- YOUR OBJECTIVE
Reproduce the records below with every occurrence of "computer-use agent" changed to "desktop automation agent", keeping all other text identical.

- GIVEN DATA
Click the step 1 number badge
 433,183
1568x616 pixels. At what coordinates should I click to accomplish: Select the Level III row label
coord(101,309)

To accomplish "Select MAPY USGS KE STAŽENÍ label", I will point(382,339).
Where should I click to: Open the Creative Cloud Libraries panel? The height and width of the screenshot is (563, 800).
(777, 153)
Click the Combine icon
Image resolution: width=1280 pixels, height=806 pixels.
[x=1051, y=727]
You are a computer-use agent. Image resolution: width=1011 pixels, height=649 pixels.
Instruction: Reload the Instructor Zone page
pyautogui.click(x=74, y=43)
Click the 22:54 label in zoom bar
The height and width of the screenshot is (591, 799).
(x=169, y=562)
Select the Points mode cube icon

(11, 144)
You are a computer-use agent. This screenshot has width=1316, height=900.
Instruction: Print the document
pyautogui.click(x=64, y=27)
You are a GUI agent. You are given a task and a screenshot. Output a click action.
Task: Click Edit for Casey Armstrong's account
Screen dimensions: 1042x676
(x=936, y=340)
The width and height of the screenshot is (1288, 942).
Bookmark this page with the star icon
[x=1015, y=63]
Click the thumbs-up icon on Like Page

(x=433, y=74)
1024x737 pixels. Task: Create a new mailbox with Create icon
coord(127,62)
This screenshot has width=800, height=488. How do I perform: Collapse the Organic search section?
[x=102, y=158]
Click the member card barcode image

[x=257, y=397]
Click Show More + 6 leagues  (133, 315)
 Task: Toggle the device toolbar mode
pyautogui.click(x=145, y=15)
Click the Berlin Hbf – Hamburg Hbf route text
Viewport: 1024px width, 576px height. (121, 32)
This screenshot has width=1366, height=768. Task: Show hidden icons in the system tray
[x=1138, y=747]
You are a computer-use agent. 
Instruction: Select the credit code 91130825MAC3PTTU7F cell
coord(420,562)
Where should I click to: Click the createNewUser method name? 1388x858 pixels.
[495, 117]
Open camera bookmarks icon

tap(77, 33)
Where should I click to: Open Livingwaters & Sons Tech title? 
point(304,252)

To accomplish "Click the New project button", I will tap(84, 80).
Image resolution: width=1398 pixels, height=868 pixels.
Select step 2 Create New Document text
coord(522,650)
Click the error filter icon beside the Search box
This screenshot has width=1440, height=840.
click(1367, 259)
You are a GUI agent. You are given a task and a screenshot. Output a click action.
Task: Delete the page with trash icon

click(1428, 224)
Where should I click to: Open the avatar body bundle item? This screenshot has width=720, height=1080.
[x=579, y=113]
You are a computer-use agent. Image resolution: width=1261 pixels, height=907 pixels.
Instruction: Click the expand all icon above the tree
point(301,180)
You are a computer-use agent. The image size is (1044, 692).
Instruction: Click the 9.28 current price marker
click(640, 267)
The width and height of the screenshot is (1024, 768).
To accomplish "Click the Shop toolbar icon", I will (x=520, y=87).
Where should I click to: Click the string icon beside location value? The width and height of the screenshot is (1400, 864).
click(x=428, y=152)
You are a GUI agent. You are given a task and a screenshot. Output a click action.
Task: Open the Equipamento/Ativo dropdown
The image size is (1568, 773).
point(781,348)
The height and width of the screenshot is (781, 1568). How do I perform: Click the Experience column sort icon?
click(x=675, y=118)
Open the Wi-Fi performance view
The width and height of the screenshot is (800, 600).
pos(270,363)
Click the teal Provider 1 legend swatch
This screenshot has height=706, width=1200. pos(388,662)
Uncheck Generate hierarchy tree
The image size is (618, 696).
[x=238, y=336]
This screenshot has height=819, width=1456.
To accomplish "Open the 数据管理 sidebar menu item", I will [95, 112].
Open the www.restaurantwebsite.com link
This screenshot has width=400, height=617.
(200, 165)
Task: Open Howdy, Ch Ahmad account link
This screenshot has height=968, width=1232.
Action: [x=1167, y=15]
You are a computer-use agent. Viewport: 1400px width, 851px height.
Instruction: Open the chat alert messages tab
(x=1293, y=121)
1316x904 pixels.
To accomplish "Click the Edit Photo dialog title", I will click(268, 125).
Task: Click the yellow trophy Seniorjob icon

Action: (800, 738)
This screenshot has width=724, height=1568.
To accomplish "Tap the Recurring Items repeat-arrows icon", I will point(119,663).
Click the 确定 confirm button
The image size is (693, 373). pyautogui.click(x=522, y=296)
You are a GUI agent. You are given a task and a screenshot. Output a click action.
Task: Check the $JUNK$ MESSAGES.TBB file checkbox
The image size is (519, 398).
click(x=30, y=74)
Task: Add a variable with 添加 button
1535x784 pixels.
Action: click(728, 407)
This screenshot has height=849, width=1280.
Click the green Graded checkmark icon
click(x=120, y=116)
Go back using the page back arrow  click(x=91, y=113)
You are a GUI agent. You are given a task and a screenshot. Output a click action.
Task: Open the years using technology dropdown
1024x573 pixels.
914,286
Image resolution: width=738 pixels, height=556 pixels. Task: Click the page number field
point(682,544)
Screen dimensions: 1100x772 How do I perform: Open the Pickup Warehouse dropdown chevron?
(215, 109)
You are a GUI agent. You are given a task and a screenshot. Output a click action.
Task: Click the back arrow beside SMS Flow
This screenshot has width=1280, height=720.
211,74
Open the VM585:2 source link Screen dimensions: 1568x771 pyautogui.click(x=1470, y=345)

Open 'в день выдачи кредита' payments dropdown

- FULL ANSWER
Click the step 1 number badge
 433,183
1568x616 pixels. At what coordinates should I click to accomplish: Select the Level III row label
coord(101,309)

To accomplish "Select MAPY USGS KE STAŽENÍ label", I will point(382,339).
Where should I click to: Open the Creative Cloud Libraries panel? The height and width of the screenshot is (563, 800).
(777, 153)
Click the Combine icon
Image resolution: width=1280 pixels, height=806 pixels.
[x=1051, y=727]
You are a desktop automation agent. Image resolution: width=1011 pixels, height=649 pixels.
Instruction: Reload the Instructor Zone page
pyautogui.click(x=74, y=43)
Click the 22:54 label in zoom bar
The height and width of the screenshot is (591, 799).
(x=169, y=562)
Select the Points mode cube icon

(11, 144)
You are a desktop automation agent. This screenshot has width=1316, height=900.
Instruction: Print the document
pyautogui.click(x=64, y=27)
You are a GUI agent. You are given a task and a screenshot. Output a click action.
Task: Click Edit for Casey Armstrong's account
Screen dimensions: 1042x676
(x=936, y=340)
The width and height of the screenshot is (1288, 942).
Bookmark this page with the star icon
[x=1015, y=63]
Click the thumbs-up icon on Like Page

(x=433, y=74)
1024x737 pixels. Task: Create a new mailbox with Create icon
coord(127,62)
This screenshot has width=800, height=488. How do I perform: Collapse the Organic search section?
[x=102, y=158]
Click the member card barcode image

[x=257, y=397]
Click Show More + 6 leagues  (133, 315)
 Task: Toggle the device toolbar mode
pyautogui.click(x=145, y=15)
Click the Berlin Hbf – Hamburg Hbf route text
Viewport: 1024px width, 576px height. (121, 32)
This screenshot has width=1366, height=768. Task: Show hidden icons in the system tray
[x=1138, y=747]
You are a desktop automation agent. 
Instruction: Select the credit code 91130825MAC3PTTU7F cell
coord(420,562)
Where should I click to: Click the createNewUser method name? 1388x858 pixels.
[495, 117]
Open camera bookmarks icon

tap(77, 33)
Where should I click to: Open Livingwaters & Sons Tech title? 
point(304,252)

To accomplish "Click the New project button", I will tap(84, 80).
Image resolution: width=1398 pixels, height=868 pixels.
Select step 2 Create New Document text
coord(522,650)
Click the error filter icon beside the Search box
This screenshot has width=1440, height=840.
click(1367, 259)
You are a GUI agent. You are given a task and a screenshot. Output a click action.
Task: Delete the page with trash icon

click(1428, 224)
Where should I click to: Open the avatar body bundle item? This screenshot has width=720, height=1080.
[x=579, y=113]
You are a desktop automation agent. Image resolution: width=1261 pixels, height=907 pixels.
Instruction: Click the expand all icon above the tree
point(301,180)
You are a desktop automation agent. The image size is (1044, 692).
Instruction: Click the 9.28 current price marker
click(640, 267)
The width and height of the screenshot is (1024, 768).
To accomplish "Click the Shop toolbar icon", I will (x=520, y=87).
Where should I click to: Click the string icon beside location value? The width and height of the screenshot is (1400, 864).
click(x=428, y=152)
You are a GUI agent. You are given a task and a screenshot. Output a click action.
Task: Open the Equipamento/Ativo dropdown
The image size is (1568, 773).
point(781,348)
The height and width of the screenshot is (781, 1568). How do I perform: Click the Experience column sort icon?
click(x=675, y=118)
Open the Wi-Fi performance view
The width and height of the screenshot is (800, 600).
pos(270,363)
Click the teal Provider 1 legend swatch
This screenshot has height=706, width=1200. pos(388,662)
Uncheck Generate hierarchy tree
The image size is (618, 696).
[x=238, y=336]
This screenshot has height=819, width=1456.
To accomplish "Open the 数据管理 sidebar menu item", I will [95, 112].
Open the www.restaurantwebsite.com link
This screenshot has width=400, height=617.
(200, 165)
Task: Open Howdy, Ch Ahmad account link
This screenshot has height=968, width=1232.
Action: [x=1167, y=15]
You are a desktop automation agent. Viewport: 1400px width, 851px height.
Instruction: Open the chat alert messages tab
(x=1293, y=121)
1316x904 pixels.
To accomplish "Click the Edit Photo dialog title", I will click(268, 125).
Task: Click the yellow trophy Seniorjob icon

Action: (800, 738)
This screenshot has width=724, height=1568.
To accomplish "Tap the Recurring Items repeat-arrows icon", I will point(119,663).
Click the 确定 confirm button
The image size is (693, 373). pyautogui.click(x=522, y=296)
You are a GUI agent. You are given a task and a screenshot. Output a click action.
Task: Check the $JUNK$ MESSAGES.TBB file checkbox
The image size is (519, 398).
click(x=30, y=74)
Task: Add a variable with 添加 button
1535x784 pixels.
Action: click(728, 407)
This screenshot has height=849, width=1280.
Click the green Graded checkmark icon
click(x=120, y=116)
Go back using the page back arrow  click(x=91, y=113)
You are a GUI agent. You are given a task and a screenshot. Output a click action.
Task: Open the years using technology dropdown
1024x573 pixels.
914,286
Image resolution: width=738 pixels, height=556 pixels. Task: Click the page number field
point(682,544)
Screen dimensions: 1100x772 How do I perform: Open the Pickup Warehouse dropdown chevron?
(215, 109)
You are a GUI agent. You are given a task and a screenshot. Output a click action.
Task: Click the back arrow beside SMS Flow
This screenshot has width=1280, height=720.
211,74
Open the VM585:2 source link Screen dimensions: 1568x771 pyautogui.click(x=1470, y=345)

Open 'в день выдачи кредита' payments dropdown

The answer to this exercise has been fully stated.